From the frying pan into the gas tank

  • Published
  • By Staff Sgt. Patrick Brown
  • 45th Space Wing Public Affairs

What smells like barbecue and can go 80 miles per hour?

Master Sgt. Brian Hosken’s ride to work.

Sergeant Hosken, the 45th Space Communications Squadron base land mobile radio manager, uses used vegetable oil to fuel his 1985 turbo-diesel Mercedes Benz car. He’s been doing that for nearly three months now.

“When gas hit nearly $3 per gallon, I decided it was time to start using the oil,” he said. “I knew about using vegetable oil a few years ago. But with gas only being around $1.50 per gallon, it wasn’t worth the trouble.

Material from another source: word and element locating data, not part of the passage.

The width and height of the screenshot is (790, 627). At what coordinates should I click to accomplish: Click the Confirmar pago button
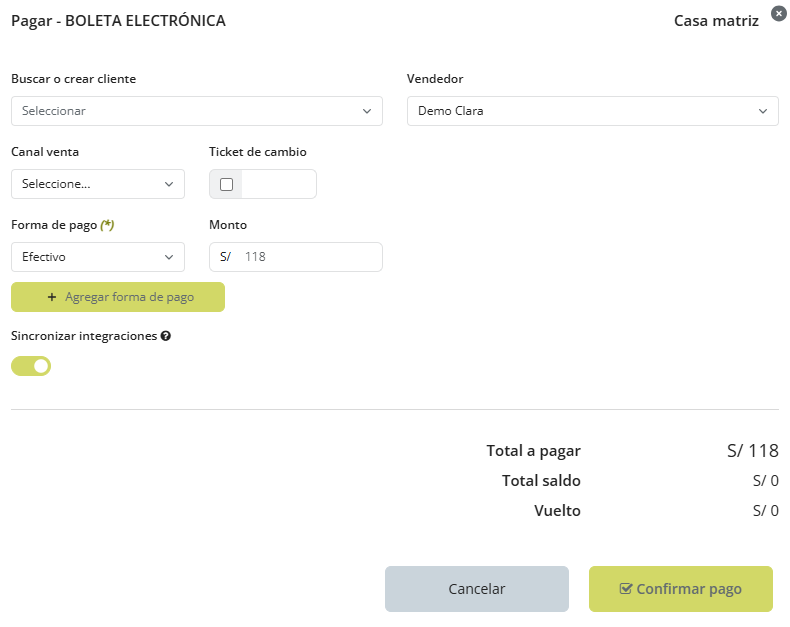coord(680,589)
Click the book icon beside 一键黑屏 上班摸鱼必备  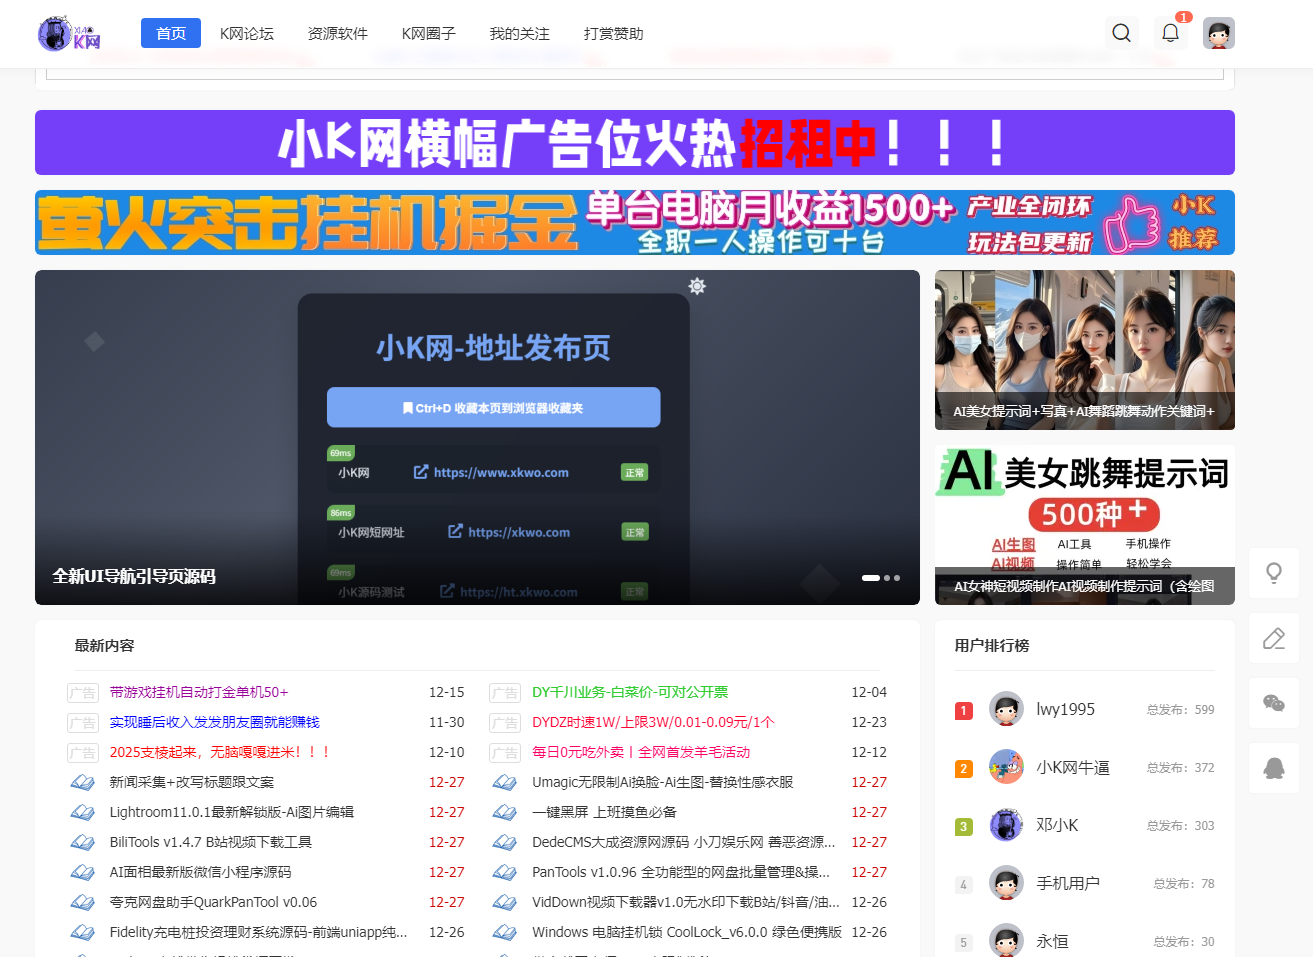point(504,812)
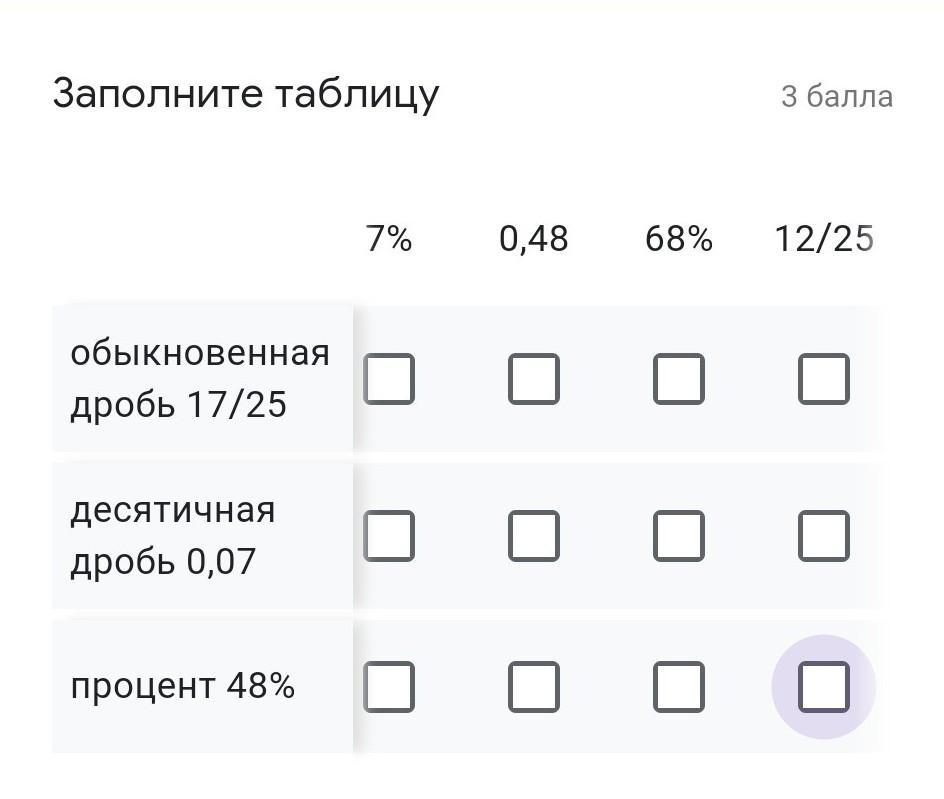This screenshot has width=944, height=799.
Task: Check 0,48 for обыкновенная дробь 17/25
Action: tap(534, 379)
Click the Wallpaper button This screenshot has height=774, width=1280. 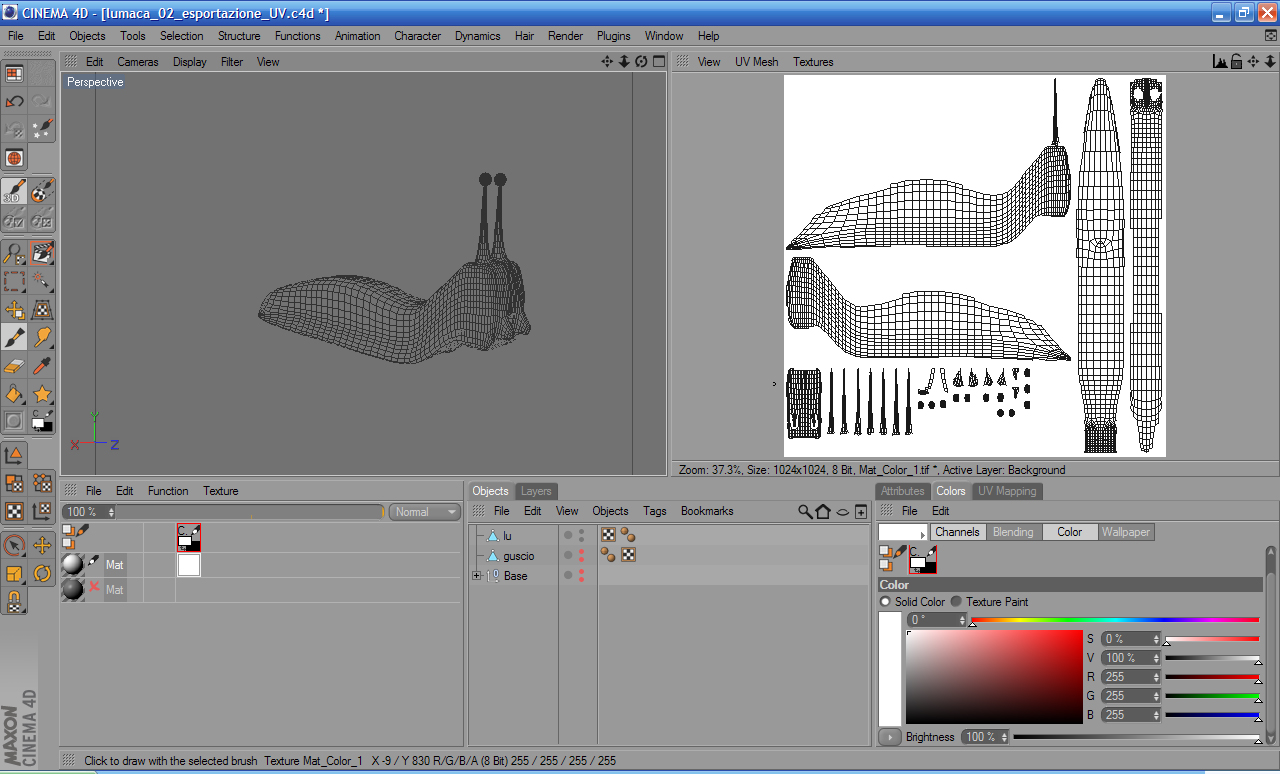coord(1126,532)
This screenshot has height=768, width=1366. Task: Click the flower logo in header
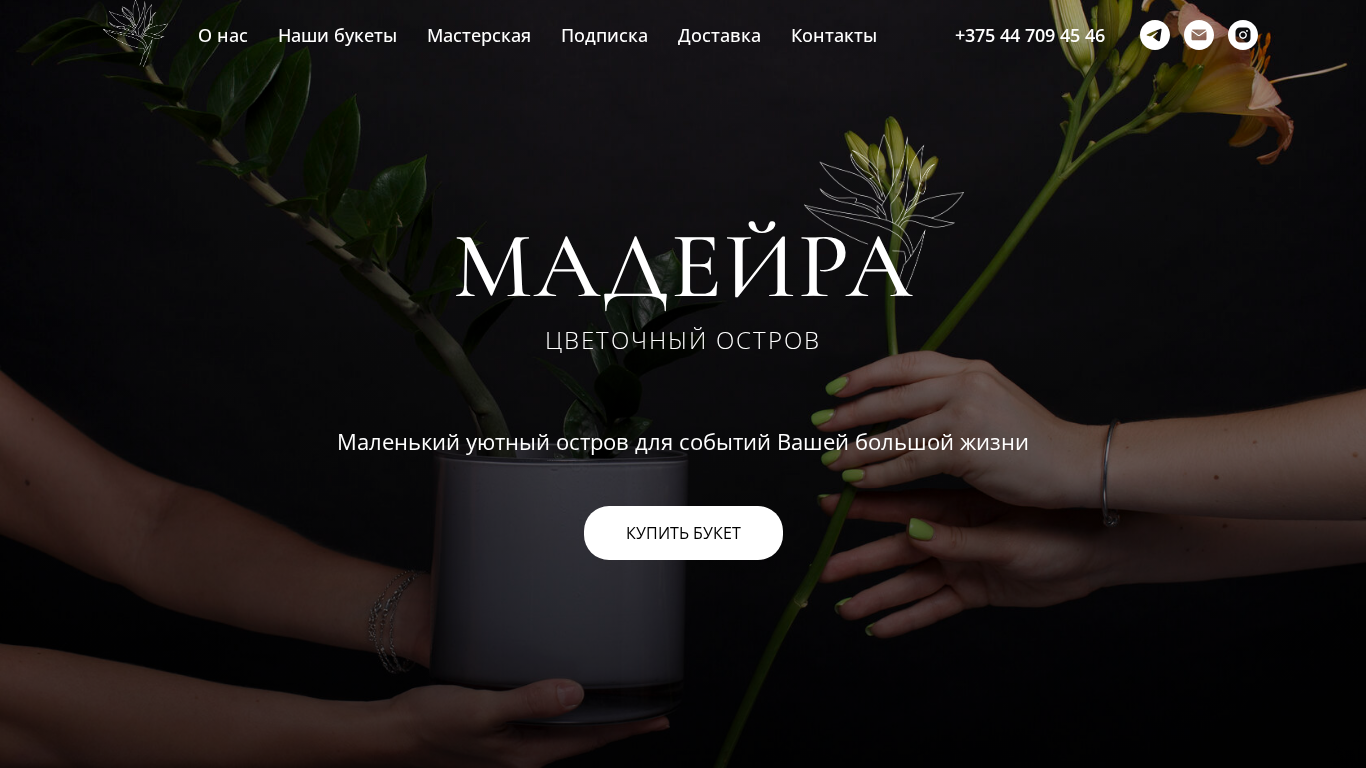[135, 33]
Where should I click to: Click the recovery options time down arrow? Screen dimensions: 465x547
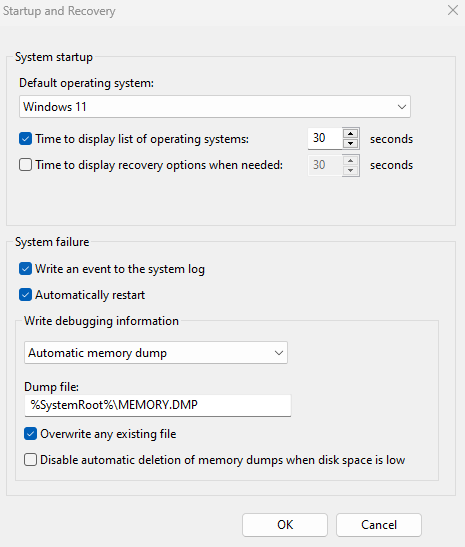point(351,170)
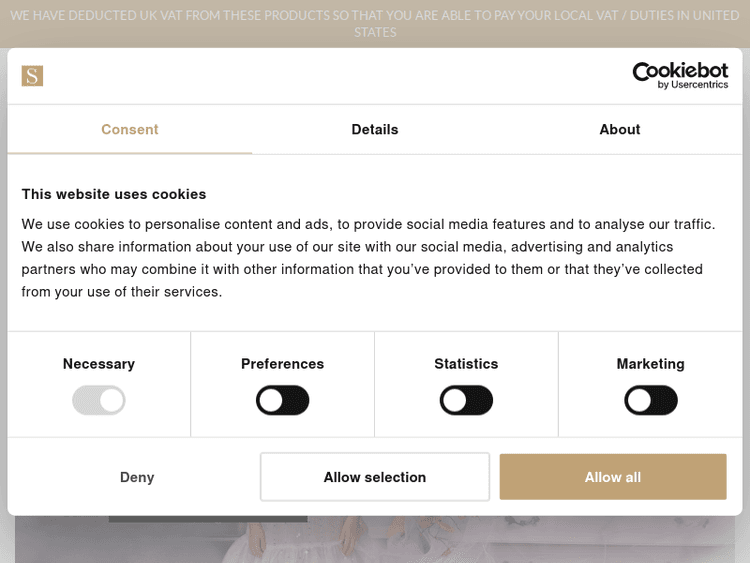
Task: Accept cookies with Allow all
Action: click(612, 477)
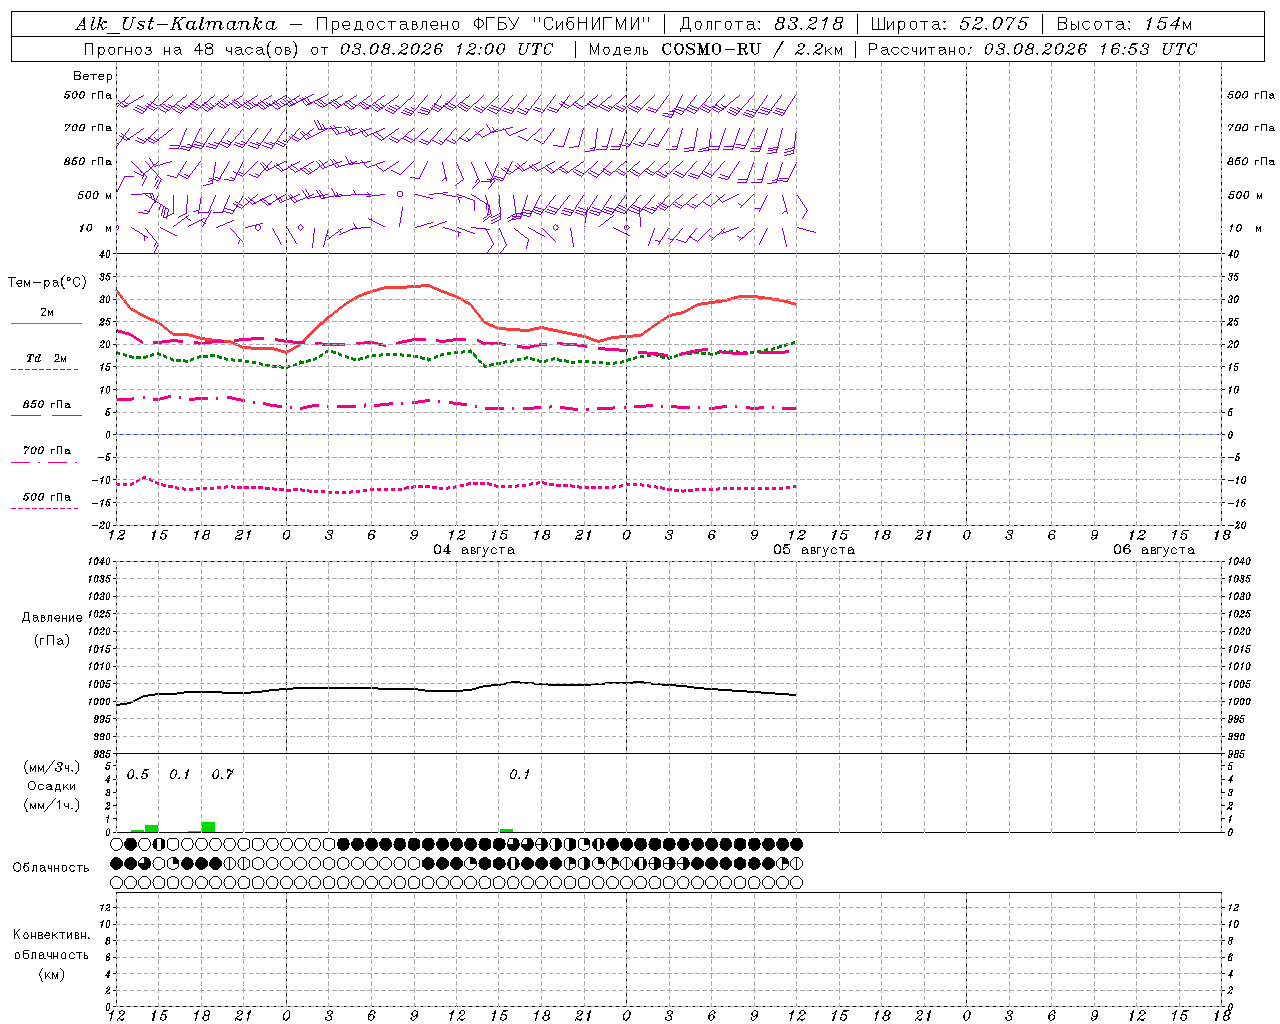This screenshot has height=1024, width=1280.
Task: Click the Ветер wind section label
Action: pyautogui.click(x=93, y=76)
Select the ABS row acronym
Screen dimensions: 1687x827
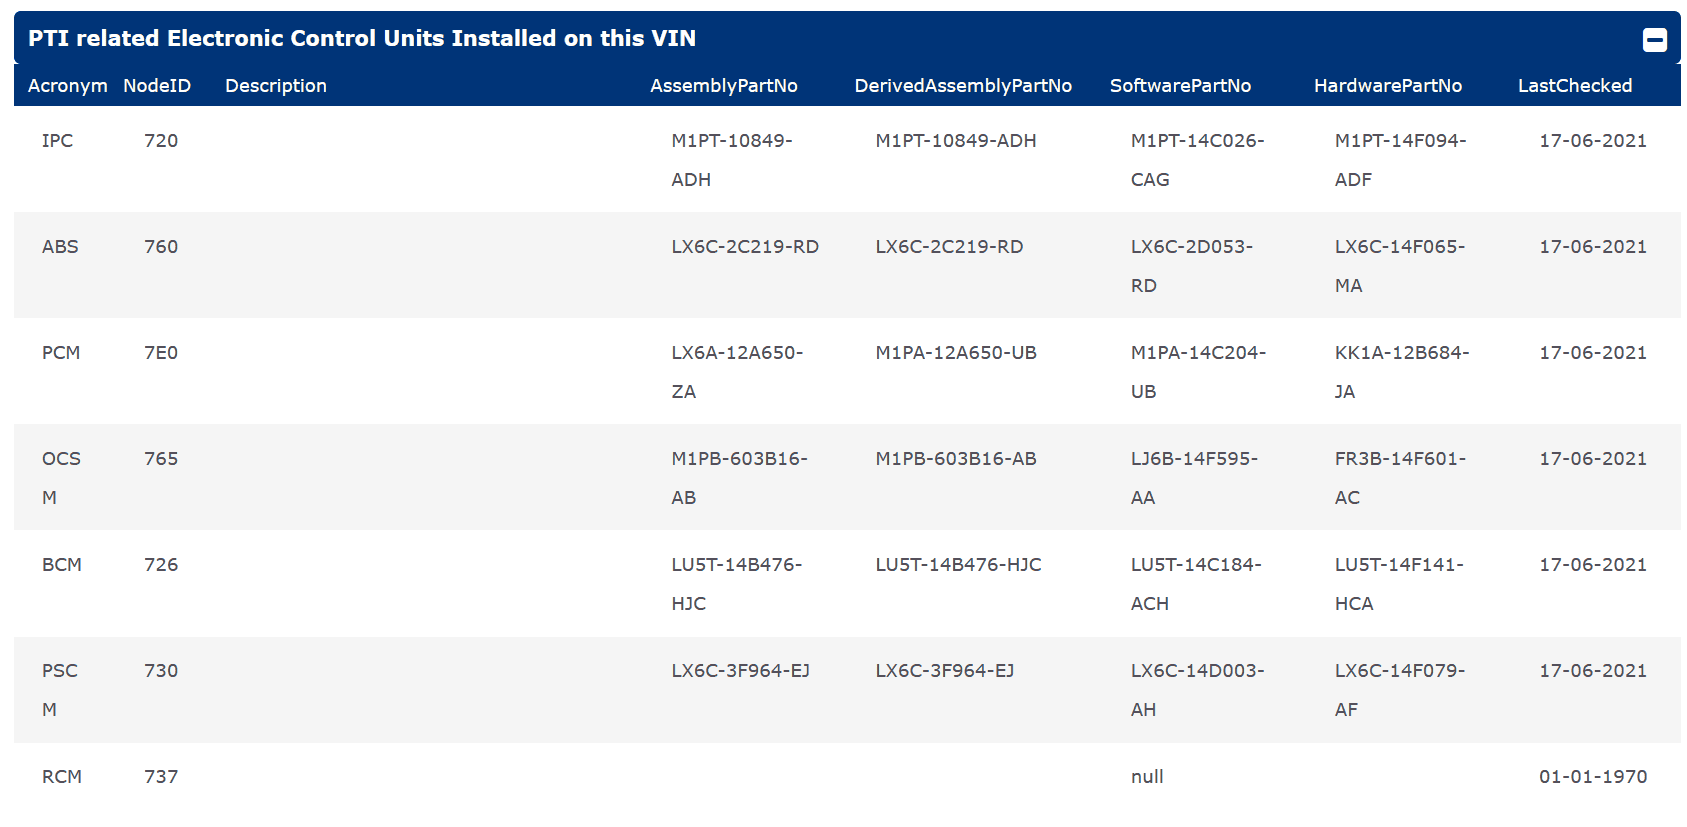(60, 247)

“Now I think it is worth the trouble,” he said.

Using free vegetable oil and a couple of simple additives, Sergeant Hosken has been able to make his environmentally friendly fuel for around 50 cents per gallon. That includes everything, he said.

Sergeant Hosken gets his vegetable oil free from small restaurants.

“Every time I would go to a restaurant, I would ask about their cooking oil,” he said. “It drove my wife crazy for the first month or so. Now she’s getting used to the idea and she thinks it’s pretty neat.”

The mixture is commonly called biodiesel.

Biodiesel is not a new technology. It has been used for several years mainly by the farming and trucking industries and has been used in U.S. and state government vehicles. The wing uses biodiesel and E-85, a gasoline-alcohol mix fuel, available at Cape Canaveral Air Force Station and here. It already has 60 to 100 vehicles that run on alternative fuels.

And the number of “flex-fuel” vehicles the wing will use is on the rise, said the wing’s fuel manager, Larry Mynatt.

“Most vehicles the wing is buying now are flex-fuel,” he said.

Despite biodiesel’s low emissions (roughly 75 percent lower harmful emissions than fossil fuel diesel, according to EPA studies) and its low cost, its popularity still hasn’t taken off with the American public.

Sergeant Hosken says that is due mainly to the low number of diesel vehicles in the United States and because the standard process of making the fuel can be complicated and dangerous. The production of commercial biodiesel typically involves a nine-step chemical-reaction process, according to the Web site www.biodiesel.org.

Florida’s warm climate is what allows Sergeant Hosken to use a simpler process. He says in cooler climates, there is a risk of the fuel solidifying in the tank and fuel lines. Commercial manufacturers use the more complicated process to make the fuel less temperature-sensitive. Here, he just makes sure the fuel can withstand temperatures as low as 40 degrees Fahrenheit.

“I just put it in the refrigerator for a few hours and if it stays liquid, then I know that it’s good,” he said.

Sergeant Hosken said the only drawback to the fuel is that he’s noticed a loss of about 10 percent of his car’s horsepower. But that’s not a major concern for him. On the plus side, there is no obnoxious smell of diesel exhaust.

“The exhaust usually smells like whatever was cooked in the oil,” he said. “But it usually comes out smelling like barbecue.”